As can be seen in Fig. 4, information on the closest protein coding gene for the SNP selected is presented to the end user underneath the plot within Galaxy. Information on the closest protein coding genes for all the SNPs above the threshold, in Fig. 5 those with −log10 p-value > 4.5, is automatically loaded by Spotfire from the values returned by the Postgwas R library. This provides added value to the end user by providing additional information about the markers in the plot, thus aiding in downstream analysis such as gene set enrichment analysis as the end user does not have to manually annotate SNPs of interest. In addition, clicking the gene name takes the end user to the NCBI gene record, providing additional information of interest.

5 Conclusions and Future Work

This work has detailed the development and subsequent implementation of an epistatic framework on the HPC cluster at the University of Malaga, accessed using a custom instance of the easy-to-use Galaxy workflow manager. By doing so, this has resulted in shorter execution times compared with a single core execution designed to simulate a desktop environment, and greater accessibility for users who are not comfortable with command line and programming language environments. As a result, this has the potential to lead to an uptake in the use of epistatic analysis methods to analyse genotype data. The increased usage of epistatic analysis has the potential to provide further insights into the underlying causes of complex diseases, considering that these are likely due to multiple genetic variations. This impacts both new datasets, and also existing datasets that have been previously analysed using single association methods. This is particularly important considering that epistasis has been proposed as a possible explanation for the missing heritability in GWASs [21, 22], i.e. why other studies, such as twin studies, find higher heritability.
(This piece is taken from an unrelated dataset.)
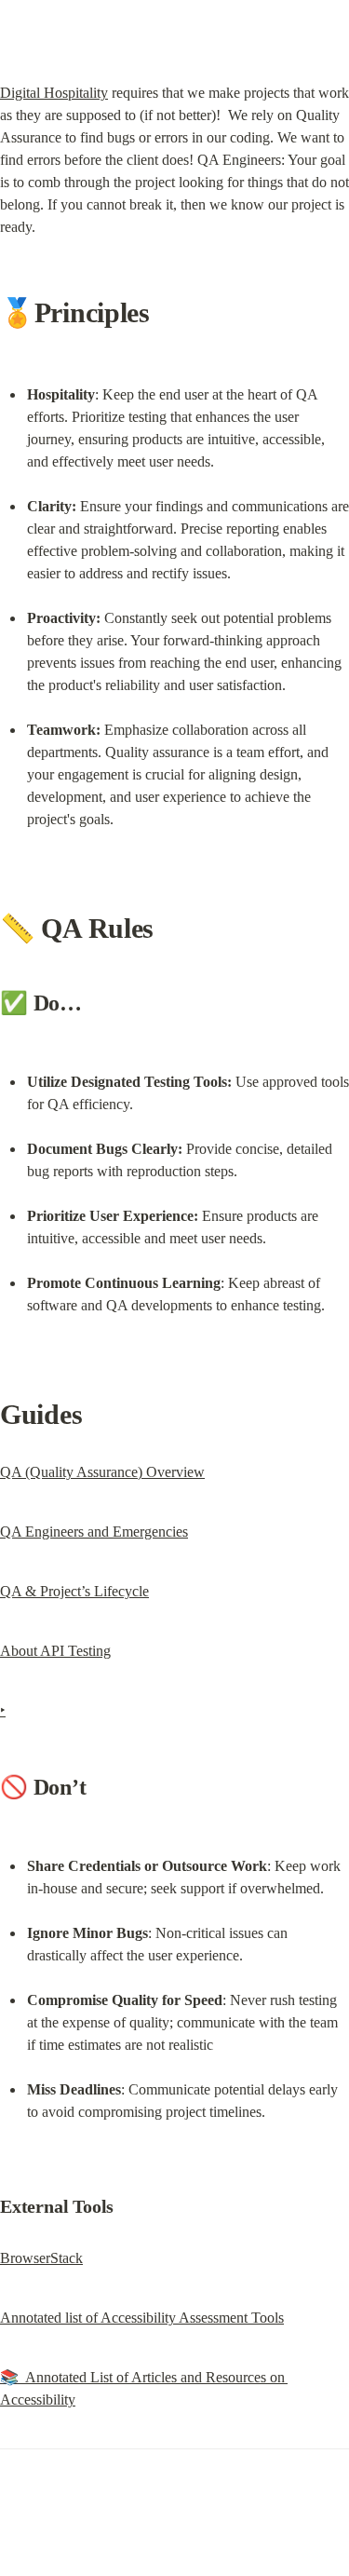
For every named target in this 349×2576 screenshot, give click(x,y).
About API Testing (55, 1651)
It should be noted that the benchmarking of the framework was carried out using the HPC cluster at the University of Malaga, and in order to access these facilities, an account is required. However, the use of a custom instance of Galaxy means that the framework can easily be adapted and deployed on other computing infrastructures. Due to the use of SLURM as the resource manager, the scripts for the epistatic analysis could easily be adapted to run on other HPC facilities. In future, it is also feasible to adapt the tools presented to run on a cloud computing platform. The Mr.SymBioMath project, which supported parts of the work reported in this paper, has a cloud computing test platform based on OpenStack [23], and developments in this test platform should be easily transferable to run on commercial cloud computing providers such as Amazon. Furthermore, we are planning to make the tools and workflow presented in the paper available via the Galaxy toolshed once further testing has been carried out, thereby allowing their incorporation into existing Galaxy instances.

Moving forward, added functionality could be offered through the implementation of both other epistatic analysis methods, and the implementation of enrichment analyses of the results, through the extension of the Spotfire integration to include OmicsOffice [24], and take advantage of the annotation manager feature, allowing enrichment results obtained to be directly displayed within Galaxy. By carrying this out, it would be possible to offer an all-in-one workflow that starts with raw data, and finishes with enrichment analysis results all from within one easy-to-use platform, thus providing a more complete tool-set for analysis of genotype data. A promising area of research is the detection of higher order epistasis, i.e. third order and higher; as methods for this are developed and become available, their incorporation potentially offers further insights into the underlying genetic architecture of human disease.